GIVEN REQUEST: Rewrite the listing below so that every "computer-use agent" becomes "desktop agent", and keep all other text unchanged.

SUPPLIED MATERIAL:
_ _ _
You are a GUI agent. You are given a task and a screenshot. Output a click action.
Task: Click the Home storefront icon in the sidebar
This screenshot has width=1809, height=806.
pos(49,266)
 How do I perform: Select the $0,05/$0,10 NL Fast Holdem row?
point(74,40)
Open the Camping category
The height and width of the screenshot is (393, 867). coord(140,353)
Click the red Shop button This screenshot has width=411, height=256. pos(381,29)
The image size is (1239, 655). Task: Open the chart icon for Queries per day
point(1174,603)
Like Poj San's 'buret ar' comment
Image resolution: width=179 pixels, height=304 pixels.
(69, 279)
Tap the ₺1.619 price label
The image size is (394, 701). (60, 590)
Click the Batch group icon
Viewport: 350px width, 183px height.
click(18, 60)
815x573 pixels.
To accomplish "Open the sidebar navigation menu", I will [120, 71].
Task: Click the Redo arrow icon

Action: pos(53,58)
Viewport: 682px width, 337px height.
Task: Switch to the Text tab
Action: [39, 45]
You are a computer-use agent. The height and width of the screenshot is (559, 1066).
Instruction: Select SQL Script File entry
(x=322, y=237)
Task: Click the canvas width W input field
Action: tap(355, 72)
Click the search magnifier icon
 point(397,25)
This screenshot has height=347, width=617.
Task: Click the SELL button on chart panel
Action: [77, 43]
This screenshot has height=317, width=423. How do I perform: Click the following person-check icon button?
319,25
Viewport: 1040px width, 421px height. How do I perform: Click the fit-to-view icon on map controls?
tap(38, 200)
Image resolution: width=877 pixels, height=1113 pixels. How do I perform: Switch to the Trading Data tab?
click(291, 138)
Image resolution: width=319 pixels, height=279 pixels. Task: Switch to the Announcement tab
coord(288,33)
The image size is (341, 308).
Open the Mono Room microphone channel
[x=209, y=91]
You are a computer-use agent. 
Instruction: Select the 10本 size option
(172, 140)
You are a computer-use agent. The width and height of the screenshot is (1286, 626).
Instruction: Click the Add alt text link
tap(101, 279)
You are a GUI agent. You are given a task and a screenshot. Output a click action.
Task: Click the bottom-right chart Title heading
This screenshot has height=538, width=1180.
_ _ _
ANSWER:
You are a GUI agent. You are given a task and a screenshot. Output a click action.
Task: Click the Home storefront icon in the sidebar
This screenshot has width=1809, height=806.
pos(49,266)
 How do I perform: Select the $0,05/$0,10 NL Fast Holdem row?
point(74,40)
Open the Camping category
The height and width of the screenshot is (393, 867). coord(140,353)
Click the red Shop button This screenshot has width=411, height=256. pos(381,29)
The image size is (1239, 655). Task: Open the chart icon for Queries per day
point(1174,603)
Like Poj San's 'buret ar' comment
Image resolution: width=179 pixels, height=304 pixels.
(69, 279)
Tap the ₺1.619 price label
The image size is (394, 701). (60, 590)
Click the Batch group icon
Viewport: 350px width, 183px height.
click(18, 60)
815x573 pixels.
To accomplish "Open the sidebar navigation menu", I will [120, 71].
Task: Click the Redo arrow icon

Action: pos(53,58)
Viewport: 682px width, 337px height.
Task: Switch to the Text tab
Action: [39, 45]
You are a desktop agent. The height and width of the screenshot is (559, 1066).
Instruction: Select SQL Script File entry
(x=322, y=237)
Task: Click the canvas width W input field
Action: tap(355, 72)
Click the search magnifier icon
 point(397,25)
This screenshot has height=347, width=617.
Task: Click the SELL button on chart panel
Action: [77, 43]
This screenshot has height=317, width=423. How do I perform: Click the following person-check icon button?
319,25
Viewport: 1040px width, 421px height. How do I perform: Click the fit-to-view icon on map controls?
tap(38, 200)
Image resolution: width=877 pixels, height=1113 pixels. How do I perform: Switch to the Trading Data tab?
click(291, 138)
Image resolution: width=319 pixels, height=279 pixels. Task: Switch to the Announcement tab
coord(288,33)
The image size is (341, 308).
Open the Mono Room microphone channel
[x=209, y=91]
You are a desktop agent. 
Instruction: Select the 10本 size option
(172, 140)
You are a desktop agent. The width and height of the screenshot is (1286, 626).
Instruction: Click the Add alt text link
tap(101, 279)
You are a GUI agent. You are given a task and a screenshot. Output a click action.
Task: Click the bottom-right chart Title heading
This screenshot has height=538, width=1180.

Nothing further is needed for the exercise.